Komite Perubahan Sepak bola Nasional (KPSN) menggelar pertemuan dengan Asprov PSSI
dan beberapa perwakilan liga (Foto: Robbi Yanto/Breakingnews.co.id)

Sementara itu, CEO Persijap Jepara, Esti Lestari, yang timnya kini main di Liga 3, menceritakan pengalamannya tiga tahun sebagai petinggi klub. Dia menceritakan sebelum timnya memulai kompetisi, para pemain dan manajemen membuat perjanjian agar tidak terima suap.

"Kami dulu sangat pede bakal lolos. Tapi itu bumerang. Lalu pada akhirnya kami kalah terus, sekalipun lawan tim yang di bawah kami. Terus saya tanya kepada pemain dan mereka bilang: 'saya sudah capek main buat klub ibu. Abisnya ibu enggak pernah bayar wasit. Kita dikerjain mulu'. Nah, di Liga 3 saya lebih kalem. Terus saya dibilang kalau mau lolos sudah tenang saja. Ikuti aturan main," kata dia.

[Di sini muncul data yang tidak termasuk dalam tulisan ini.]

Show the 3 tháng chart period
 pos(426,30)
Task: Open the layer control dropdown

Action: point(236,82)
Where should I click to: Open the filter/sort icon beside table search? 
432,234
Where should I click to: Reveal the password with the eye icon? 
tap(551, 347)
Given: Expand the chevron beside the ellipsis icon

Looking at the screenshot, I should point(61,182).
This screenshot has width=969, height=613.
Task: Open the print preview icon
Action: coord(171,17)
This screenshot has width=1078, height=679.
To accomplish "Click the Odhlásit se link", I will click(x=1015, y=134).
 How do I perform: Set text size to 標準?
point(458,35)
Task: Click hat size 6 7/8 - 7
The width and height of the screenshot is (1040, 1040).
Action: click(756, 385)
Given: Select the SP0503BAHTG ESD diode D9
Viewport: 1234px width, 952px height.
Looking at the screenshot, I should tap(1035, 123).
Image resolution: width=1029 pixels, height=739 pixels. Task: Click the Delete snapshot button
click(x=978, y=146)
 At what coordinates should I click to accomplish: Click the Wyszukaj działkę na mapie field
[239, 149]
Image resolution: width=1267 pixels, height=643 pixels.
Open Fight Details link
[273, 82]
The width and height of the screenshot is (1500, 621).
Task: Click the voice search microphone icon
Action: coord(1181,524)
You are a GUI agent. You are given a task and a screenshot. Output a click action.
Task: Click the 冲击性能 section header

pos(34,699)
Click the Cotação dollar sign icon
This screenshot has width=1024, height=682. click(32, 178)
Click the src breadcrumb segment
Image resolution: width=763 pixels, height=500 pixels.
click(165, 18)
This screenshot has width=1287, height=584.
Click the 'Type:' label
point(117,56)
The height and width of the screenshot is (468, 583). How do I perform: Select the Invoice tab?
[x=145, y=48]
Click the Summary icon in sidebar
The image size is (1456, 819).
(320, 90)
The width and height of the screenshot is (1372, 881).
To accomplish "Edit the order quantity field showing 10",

Pertemuan itu bertajuk Menuju Sepak bola Bersih, Berprestasi, tanpa Mafia
(Foto: Robbi Yanto/Breakingnews.co.id)

Selanjutnya, dari pertemuan itu, muncul dua kesimpulan untuk dibawa ke Kongres PSSI pada 20 Januari 2019 yang dibacakan langsung oleh Esti yaitu:

1. Mengusulkan agar anggota komite eksekutif PSSI dan pengurus PSSI yang menjadi tersangka kasus match fixing untuk dipecat dengan tidak hormat di Kongres PSSI 2019.

2. Mendorong satuan petugas antimafia bola polri untuk memberantas secara tuntas praktek match fixing melalui penegakkan hukum yang adil tanpa pandang bulu sesuai dengan kesetaraan dalam hukum.

Dalam pertemuan yang berlangsung empat jam itu, turut hadir Asprov PSSI DKI Jakarta, Banten, Jawa Barat, DI Yogyakarta, Sulawesi Utara, Sumatra Barat, Kepulauan Riau, Riau, Sulawesi Tenggara, Lampung, Gorontalo, dan perwakilan klub Madura FC, Aceh United, dan Persiraja Banda Aceh.